Brabanders scoren ook hoog op meedoen. Wanneer we kijken naar vrijwilligerswerk, deelname aan
informele groepen en het verlenen van informele zorg of hulp (inclusief mantelzorg) dan zien we
dat de participatie in Noord-Brabant aanzienlijk is. 70% van de Brabanders is lid van een hobby of
vrijetijdsvereniging. Tegelijkertijd meldt 46% van de respondenten in 2014 tenminste aan één informele
groep deel te nemen (sportgroepen zijn het meest populair, maar neemt 13% van de respondenten deel in
een buurtgroep). Dat is hoger dan het landelijk gemiddelde.20 Nadere analyse laat zien dat vrijwilligers ook
vaker deelnemen aan een informele groep.21
Het percentage burgers dat vrijwilligerswerk doet is steeg van 31% in 2009 naar 45% in 2014. Uit het
Brabantpanel onderzoek van december 2016 blijkt het aandeel vrijwilligers onder de respondenten van het
Brabantpanel veel hoger is; daar geeft 64% van de respondenten aan intensief (39%) of incidenteel (25%)
vrijwilligerswerk te doen.
Uit het onderzoek in 2014 bleek verder dat mensen in het landelijk gebied vaker vrijwilligerswerk doen
dan mensen in (middel)grote steden.
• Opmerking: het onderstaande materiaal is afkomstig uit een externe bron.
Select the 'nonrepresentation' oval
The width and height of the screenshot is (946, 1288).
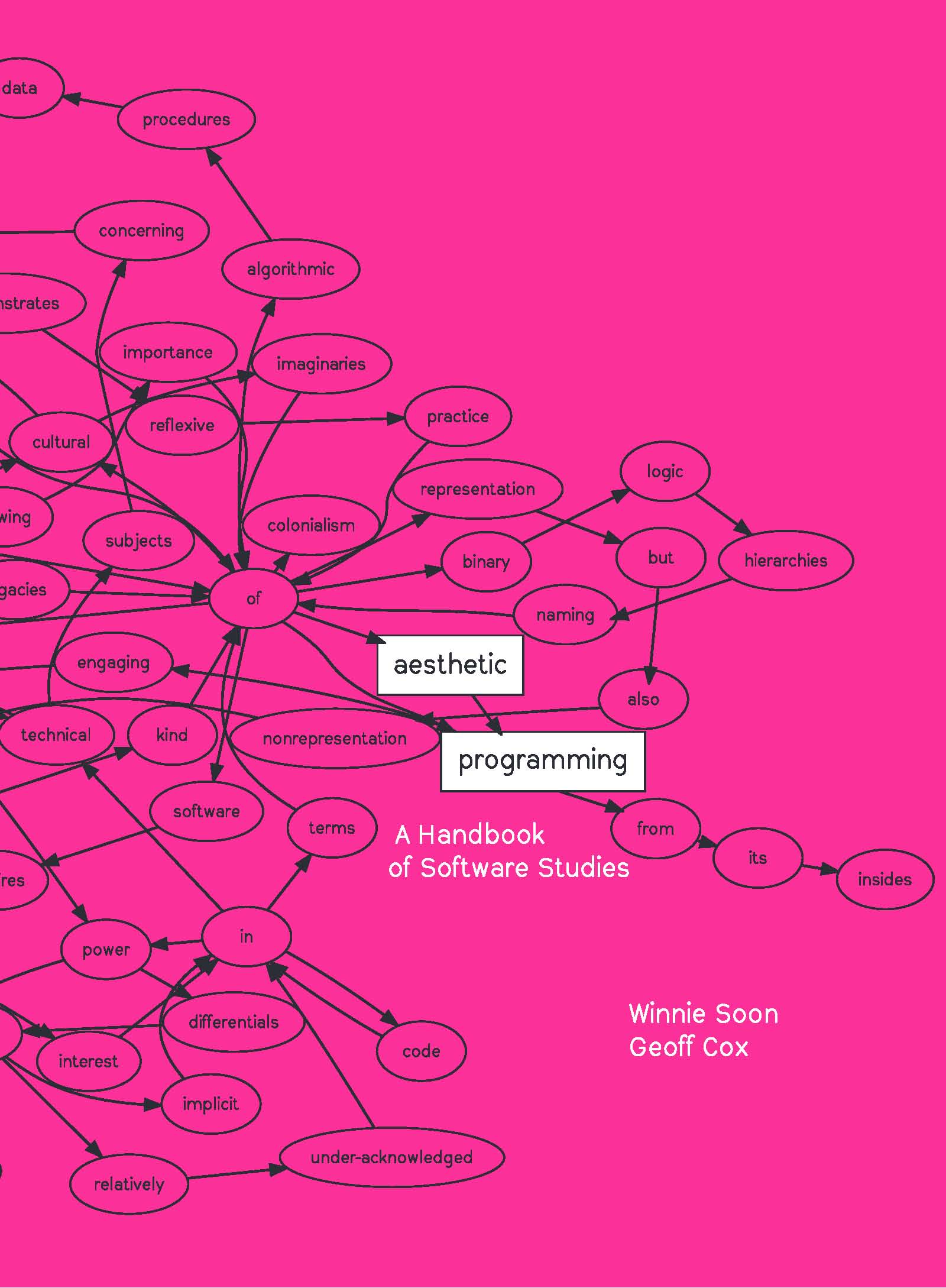335,739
Tegelijkertijd zien we dat de stijging van het aantal vrijwilligers in de
stad groter is dan de stijging in het landelijk gebied. Als mensen in 2014 vrijwilligerswerk doen zijn het
voornamelijk uitvoerende activiteiten (49%). In 2014 doen de meeste mensen (33%) vrijwilligerswerk voor
een zorginstelling, gevolgd door een sportvereniging (31%). Er is tussen 2009 en 2014 een opvallende
verdubbeling van 5 naar 10% van vrijwilligerswerk voor een wijk/buurtraad.
Ook het aandeel Brabanders dat informele zorg of hulp biedt steeg van 25% in 2009 naar 37% in 2014.
78% verleent tenminste een keer per week hulp aan een naaste.
19 Hartog, den J, Smets, J. en C. Mes. 2014. Betrokken Brabanders. Resultaten van de vierde monitor sociale participatie Noord-Brabant. Publicatie 14-30. Tilburg: Het PON.
20 Hartog, den J, Smets, J. en C. Mes. 2014. Betrokken Brabanders. Resultaten van de vierde monitor sociale participatie Noord-Brabant. Publicatie 14-30. Tilburg: Het PON.
21 Voor de monitor sociale participatie hanteert het PON in 2014 de definitie van Sociaal en Cultureel Planbureau voor het begrip
informele groep, namelijk: “kleine groepen die regelmatig samenkomen om een bepaald doel te beijveren of een liefhebberij uit
te oefenen. Ze hebben vaak geen institutioneel kader en onderscheiden zich van verenigingen, stichtingen en instellingen door hun
kleinschaligheid, persoonlijke contacten en het ontbreken van een formele organisatiestructuur” (Van den Berg, van Houwelingen
en Dekker in den Hartog et al. 2014: 26).